La
Hucha
El cuarto de los niños estaba lleno de
juguetes. En lo más alto del armario
estaba la hucha; era de arcilla y tenía
figura de cerdo, con una rendija en la
espalda, naturalmente, rendija que
habían agrandado con un cuchillo para
que pudiesen introducirse escudos de
plata; y contenía ya dos de ellos, amén
de muchos chelines. El cerdito-hucha
estaba tan lleno, que al agitarlo ya no
sonaba, lo cual es lo máximo que a una
hucha puede pedirse. Allí se estaba, en
lo alto del armario, elevado y digno,
mirando altanero todo lo que quedaba por
debajo de él; bien sabía que con lo que
llevaba en la barriga habría podido
comprar todo el resto, y a eso se le
llama estar seguro de sí mismo.
Lo mismo pensaban los restantes objetos,
aunque se lo callaban; pues no faltaban
temas de conversación.
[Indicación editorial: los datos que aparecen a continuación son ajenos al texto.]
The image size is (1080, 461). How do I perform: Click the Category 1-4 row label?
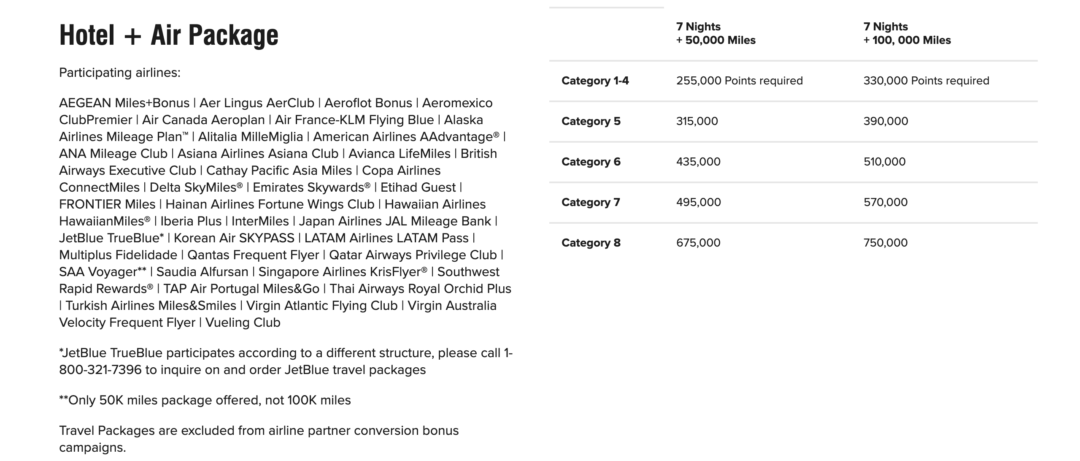tap(595, 81)
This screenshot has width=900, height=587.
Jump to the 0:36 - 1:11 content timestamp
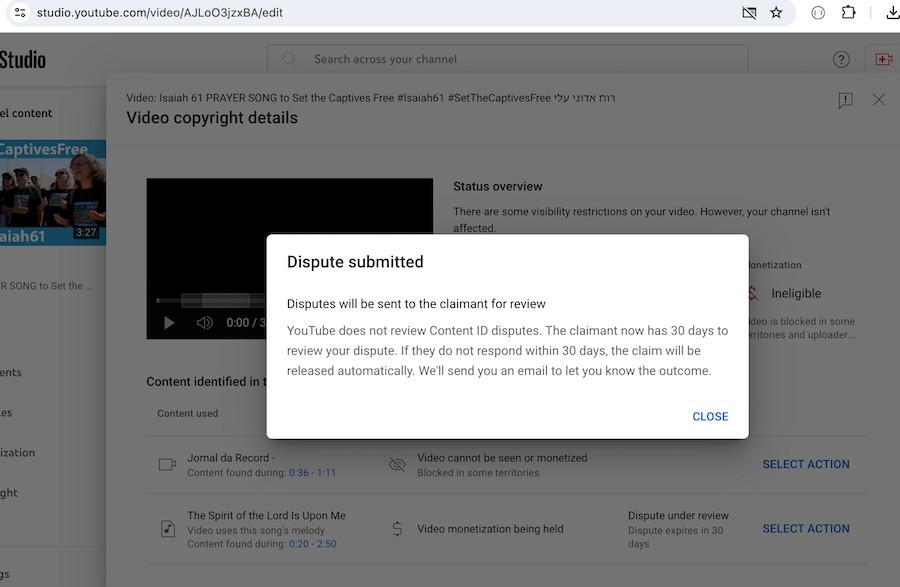coord(312,473)
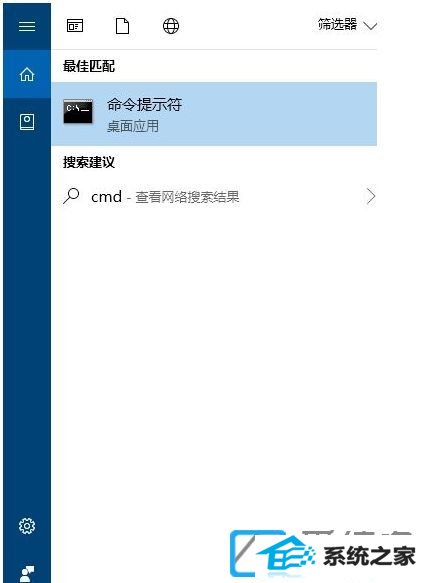Filter results by Documents icon

tap(122, 26)
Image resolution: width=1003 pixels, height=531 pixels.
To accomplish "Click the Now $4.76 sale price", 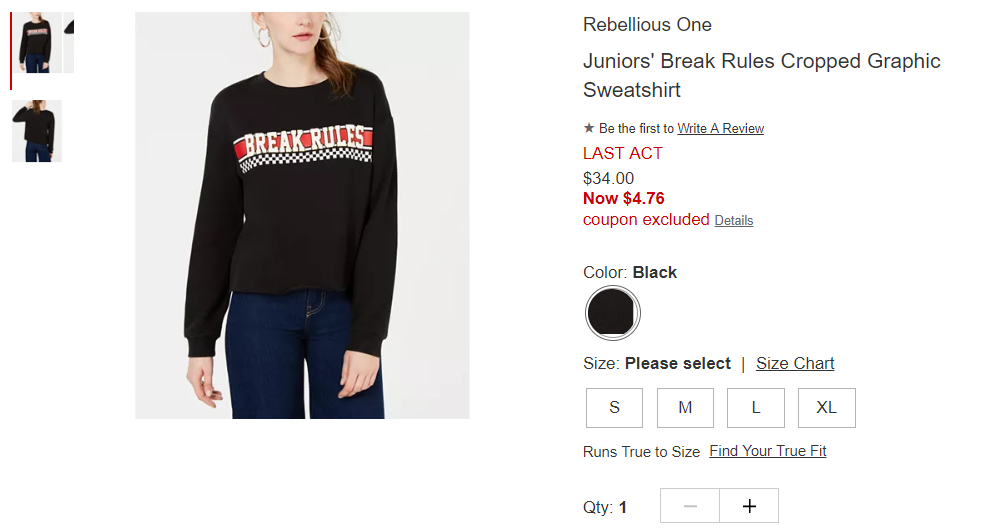I will [x=624, y=198].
El cajón de la
cómoda, medio abierto, permitía ver una
gran muñeca, más bien vieja y con el
cuello remachado. Mirando al exterior,
dijo:
-Ahora jugaremos a personas, que siempre
es divertido.
-¡El alboroto que se armó! Hasta los
cuadros se volvieron de cara a la pared -pues
bien sabían que tenían un reverso-,
pero no es que tuvieran nada que objetar.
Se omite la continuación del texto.